I grant your "virtual impossibility" point that annihilation is not really an available option (to us, at least; future SAI might be another matter). But the objection is to the plausibility of the in principle verdicts entailed here, much as I would object to an account of the harm of death that implies that it would do no harm to kill me in my sleep (the force of which objection would not be undermined by my actually being invincible).

Moral uncertainty might help if it resulted in the verdict that you all things considered should prefer positive-utilitarian futures (no matter their uncompensable suffering) over annihilation. But I'm not quite sure how moral uncertainty could deliver that verdict if you really regard the suffering as uncompensable. How could a lower degree of credence in ordinary positive goods rationally outweigh a higher degree of credence in uncompensable bads?
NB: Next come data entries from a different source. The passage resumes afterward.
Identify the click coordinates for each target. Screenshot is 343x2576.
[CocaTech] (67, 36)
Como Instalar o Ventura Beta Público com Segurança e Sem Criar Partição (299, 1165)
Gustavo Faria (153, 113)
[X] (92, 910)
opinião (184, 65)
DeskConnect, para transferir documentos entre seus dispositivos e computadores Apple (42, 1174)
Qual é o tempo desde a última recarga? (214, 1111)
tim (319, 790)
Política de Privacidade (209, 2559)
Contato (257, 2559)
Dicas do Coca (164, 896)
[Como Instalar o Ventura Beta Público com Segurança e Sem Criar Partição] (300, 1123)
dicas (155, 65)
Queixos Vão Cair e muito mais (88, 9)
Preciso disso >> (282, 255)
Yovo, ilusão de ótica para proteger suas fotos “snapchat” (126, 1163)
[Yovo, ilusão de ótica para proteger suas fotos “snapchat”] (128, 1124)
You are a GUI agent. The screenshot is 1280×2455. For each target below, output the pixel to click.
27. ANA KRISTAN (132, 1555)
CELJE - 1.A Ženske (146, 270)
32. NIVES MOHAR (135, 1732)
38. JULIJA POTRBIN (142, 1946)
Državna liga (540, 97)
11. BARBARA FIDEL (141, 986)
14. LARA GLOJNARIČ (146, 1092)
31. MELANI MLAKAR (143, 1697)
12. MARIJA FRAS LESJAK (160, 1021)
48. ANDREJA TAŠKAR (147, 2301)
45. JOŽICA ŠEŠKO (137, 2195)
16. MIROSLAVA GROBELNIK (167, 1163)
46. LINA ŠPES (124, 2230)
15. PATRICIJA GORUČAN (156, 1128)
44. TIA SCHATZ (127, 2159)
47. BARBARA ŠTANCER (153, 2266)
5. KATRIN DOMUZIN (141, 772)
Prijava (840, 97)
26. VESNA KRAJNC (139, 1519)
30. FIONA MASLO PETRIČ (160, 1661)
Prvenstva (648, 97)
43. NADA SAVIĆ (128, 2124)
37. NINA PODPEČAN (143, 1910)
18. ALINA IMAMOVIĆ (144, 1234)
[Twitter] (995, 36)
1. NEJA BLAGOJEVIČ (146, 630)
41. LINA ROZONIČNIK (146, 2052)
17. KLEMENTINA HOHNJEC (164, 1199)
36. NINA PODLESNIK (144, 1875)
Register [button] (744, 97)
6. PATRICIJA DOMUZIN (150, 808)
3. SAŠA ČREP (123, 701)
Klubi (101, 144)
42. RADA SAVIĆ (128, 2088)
It seems like you'd instead need to give enough credence to something even worse: e.g. violating an extreme deontic constraint against annihilation. But that's very hard to credit, given the above-quoted case where annihilation is "obviously preferable".)

The "irreversibility" consideration does seem stronger here, but I think ultimately rests on a much more radical form of moral uncertainty: it's not just that you should give some (minority) weight to other views, but that you should give significant weight to the possibility that a more ideally rational agent would give almost no weight to such a pro-annihilationist view as this. Some kind of anti-hubris norm along these lines should probably take priority over all of our first-order views. I'm not sure what the best full development of the idea would look like, though. (It seems pretty different from ordinary treatments of moral uncertainty!) Pointers to related discussion would be welcome!

I think a more promising form of suffering-focused ethics would explore some form of "variable value" approach, which avoids annihilationism in principle by allowing harms to be compensated (by sufficient benefits) when the alternative is no population at all, but introduces variable thresholds for various harms being specifically uncompensable by extra benefits beyond those basic thresholds. I'm not sure whether a view of this structure could be made to work, but it seems more worth exploring than pro-annihilationist principles.

River @ 2025-10-07T19:00 (+1)

My main issue here is a linguistic one. I've considered myself a utilitarian for years. I've never seen anything like this UC, though I think I agree with it, and with a stronger version of premise 4 that does insist on something like a mapping to the real numbers. You are essentially constructing an ethical theory, which very intentionally insists that there is no amount good that can offset certain bads, and trying to shove it under the label "utilitarian". Why? What is your motivation? I don't get that. We already have a label for such ethical theories, deontology. The usefulness of having the label "utilitarian" is precisely to pick out those ethical theories that do at least in principle allow offsetting any bad with a sufficient good. That is a very central question on which people's ethical intuitions and judgments differ, and which this language of utilitarianism and deontology has been created to describe. This is where one of realities joints is. 

For myself, I do not share your view that some bads cannot be offset. When you talk of 70 years of the worst suffering in exchange for extreme happiness until the heat death of the universe, I would jump on that deal in a heartbeat. There is no part of me that questions whether that is a worthwhile trade. I cannot connect with your stated rejection of it. And I want to have labels like "utiliarian" and "effective altruist" to allow me to find and cooperate with others who are like me in this regard. Your attempt to get your view under these labels seems both destructive of my ability to do that, and likely unproductive for you as well. Why don't you want to just use other more natural labels like "deontology" to find and cooperate with others like you?